* **Required action**:
Take the records below and print them verbatim up to and including the line that carries "Click the citations count number 7".

* **Stored records**:
◇ ◇ ◇

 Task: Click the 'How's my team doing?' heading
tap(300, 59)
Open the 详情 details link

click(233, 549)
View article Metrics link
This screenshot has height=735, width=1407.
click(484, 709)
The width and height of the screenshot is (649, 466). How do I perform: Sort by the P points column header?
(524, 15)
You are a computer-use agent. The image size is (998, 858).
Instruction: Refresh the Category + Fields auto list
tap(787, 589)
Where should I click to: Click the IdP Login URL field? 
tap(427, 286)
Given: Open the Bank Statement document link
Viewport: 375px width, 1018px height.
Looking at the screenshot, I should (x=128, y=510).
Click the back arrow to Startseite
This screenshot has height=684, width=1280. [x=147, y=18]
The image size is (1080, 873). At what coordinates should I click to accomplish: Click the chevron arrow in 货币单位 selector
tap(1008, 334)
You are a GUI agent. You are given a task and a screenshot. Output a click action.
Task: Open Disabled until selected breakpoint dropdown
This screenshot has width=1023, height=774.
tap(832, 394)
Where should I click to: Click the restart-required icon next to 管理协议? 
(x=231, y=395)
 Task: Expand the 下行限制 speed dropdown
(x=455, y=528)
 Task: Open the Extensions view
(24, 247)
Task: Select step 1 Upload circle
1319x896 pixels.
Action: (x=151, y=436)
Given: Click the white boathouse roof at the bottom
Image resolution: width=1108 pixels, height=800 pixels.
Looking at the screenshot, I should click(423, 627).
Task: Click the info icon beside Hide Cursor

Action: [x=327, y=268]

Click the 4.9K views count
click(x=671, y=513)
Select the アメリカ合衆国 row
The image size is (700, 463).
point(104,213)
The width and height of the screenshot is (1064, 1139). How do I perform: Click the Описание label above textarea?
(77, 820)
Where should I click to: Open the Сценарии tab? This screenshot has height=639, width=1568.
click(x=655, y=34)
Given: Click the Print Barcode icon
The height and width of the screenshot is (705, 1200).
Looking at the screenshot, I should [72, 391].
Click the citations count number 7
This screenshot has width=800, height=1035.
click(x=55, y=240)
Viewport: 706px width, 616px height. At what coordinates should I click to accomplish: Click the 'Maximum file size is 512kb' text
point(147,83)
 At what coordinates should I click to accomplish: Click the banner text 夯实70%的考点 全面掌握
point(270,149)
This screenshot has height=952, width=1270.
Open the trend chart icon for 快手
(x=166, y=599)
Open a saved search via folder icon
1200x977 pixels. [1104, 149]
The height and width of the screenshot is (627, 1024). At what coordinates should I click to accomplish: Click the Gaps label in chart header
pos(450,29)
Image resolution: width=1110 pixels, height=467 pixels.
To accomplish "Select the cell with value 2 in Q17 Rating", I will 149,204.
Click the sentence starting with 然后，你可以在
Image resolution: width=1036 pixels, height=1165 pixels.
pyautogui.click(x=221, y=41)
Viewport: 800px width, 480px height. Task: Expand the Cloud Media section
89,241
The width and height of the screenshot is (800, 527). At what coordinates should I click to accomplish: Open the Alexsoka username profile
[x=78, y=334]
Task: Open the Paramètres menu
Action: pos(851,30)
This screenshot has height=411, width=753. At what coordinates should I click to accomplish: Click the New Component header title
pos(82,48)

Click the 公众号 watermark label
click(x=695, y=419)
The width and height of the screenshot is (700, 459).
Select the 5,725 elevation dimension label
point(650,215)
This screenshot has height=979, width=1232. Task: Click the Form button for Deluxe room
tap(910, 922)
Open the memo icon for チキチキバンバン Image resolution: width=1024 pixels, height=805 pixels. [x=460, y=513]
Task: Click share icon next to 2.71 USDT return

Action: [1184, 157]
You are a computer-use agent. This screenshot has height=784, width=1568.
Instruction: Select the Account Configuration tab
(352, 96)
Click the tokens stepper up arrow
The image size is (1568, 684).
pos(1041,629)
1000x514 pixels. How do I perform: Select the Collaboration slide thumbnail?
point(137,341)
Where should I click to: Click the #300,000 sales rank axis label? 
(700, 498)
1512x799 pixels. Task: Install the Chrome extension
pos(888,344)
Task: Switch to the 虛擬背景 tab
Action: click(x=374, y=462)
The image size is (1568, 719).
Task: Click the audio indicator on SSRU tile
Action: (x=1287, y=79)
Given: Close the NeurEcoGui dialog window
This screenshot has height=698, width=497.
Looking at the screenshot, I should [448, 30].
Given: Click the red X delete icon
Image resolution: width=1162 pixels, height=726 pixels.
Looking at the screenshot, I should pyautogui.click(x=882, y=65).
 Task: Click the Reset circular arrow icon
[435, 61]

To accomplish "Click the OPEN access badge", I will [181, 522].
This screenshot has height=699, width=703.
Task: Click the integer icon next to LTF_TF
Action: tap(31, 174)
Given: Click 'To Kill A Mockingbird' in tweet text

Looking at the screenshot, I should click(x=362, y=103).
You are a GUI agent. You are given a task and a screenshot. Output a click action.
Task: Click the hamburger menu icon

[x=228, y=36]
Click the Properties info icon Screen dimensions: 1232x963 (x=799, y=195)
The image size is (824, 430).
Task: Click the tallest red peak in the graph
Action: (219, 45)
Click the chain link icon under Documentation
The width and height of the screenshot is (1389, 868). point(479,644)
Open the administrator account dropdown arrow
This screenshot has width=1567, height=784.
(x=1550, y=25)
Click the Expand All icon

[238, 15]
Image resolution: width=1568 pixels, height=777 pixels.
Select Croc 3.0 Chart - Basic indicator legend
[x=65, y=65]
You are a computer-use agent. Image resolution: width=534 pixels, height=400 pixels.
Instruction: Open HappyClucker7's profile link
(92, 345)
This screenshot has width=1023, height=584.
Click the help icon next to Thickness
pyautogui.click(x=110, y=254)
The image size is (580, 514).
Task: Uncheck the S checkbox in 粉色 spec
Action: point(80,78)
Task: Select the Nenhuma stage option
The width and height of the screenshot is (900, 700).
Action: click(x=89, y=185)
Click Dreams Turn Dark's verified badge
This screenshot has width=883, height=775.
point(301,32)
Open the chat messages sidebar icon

◇ ◇ ◇

* **Expected answer**:
 Task: Click the 'How's my team doing?' heading
tap(300, 59)
Open the 详情 details link

click(233, 549)
View article Metrics link
This screenshot has height=735, width=1407.
click(484, 709)
The width and height of the screenshot is (649, 466). How do I perform: Sort by the P points column header?
(524, 15)
You are a computer-use agent. The image size is (998, 858).
Instruction: Refresh the Category + Fields auto list
tap(787, 589)
Where should I click to: Click the IdP Login URL field? 
tap(427, 286)
Given: Open the Bank Statement document link
Viewport: 375px width, 1018px height.
Looking at the screenshot, I should (x=128, y=510).
Click the back arrow to Startseite
This screenshot has height=684, width=1280. [x=147, y=18]
The image size is (1080, 873). At what coordinates should I click to accomplish: Click the chevron arrow in 货币单位 selector
tap(1008, 334)
You are a GUI agent. You are given a task and a screenshot. Output a click action.
Task: Open Disabled until selected breakpoint dropdown
This screenshot has width=1023, height=774.
tap(832, 394)
Where should I click to: Click the restart-required icon next to 管理协议? 
(x=231, y=395)
 Task: Expand the 下行限制 speed dropdown
(x=455, y=528)
 Task: Open the Extensions view
(24, 247)
Task: Select step 1 Upload circle
1319x896 pixels.
Action: (x=151, y=436)
Given: Click the white boathouse roof at the bottom
Image resolution: width=1108 pixels, height=800 pixels.
Looking at the screenshot, I should click(423, 627).
Task: Click the info icon beside Hide Cursor

Action: [x=327, y=268]

Click the 4.9K views count
click(x=671, y=513)
Select the アメリカ合衆国 row
The image size is (700, 463).
point(104,213)
The width and height of the screenshot is (1064, 1139). How do I perform: Click the Описание label above textarea?
(77, 820)
Where should I click to: Open the Сценарии tab? This screenshot has height=639, width=1568.
click(x=655, y=34)
Given: Click the Print Barcode icon
The height and width of the screenshot is (705, 1200).
Looking at the screenshot, I should [72, 391].
Click the citations count number 7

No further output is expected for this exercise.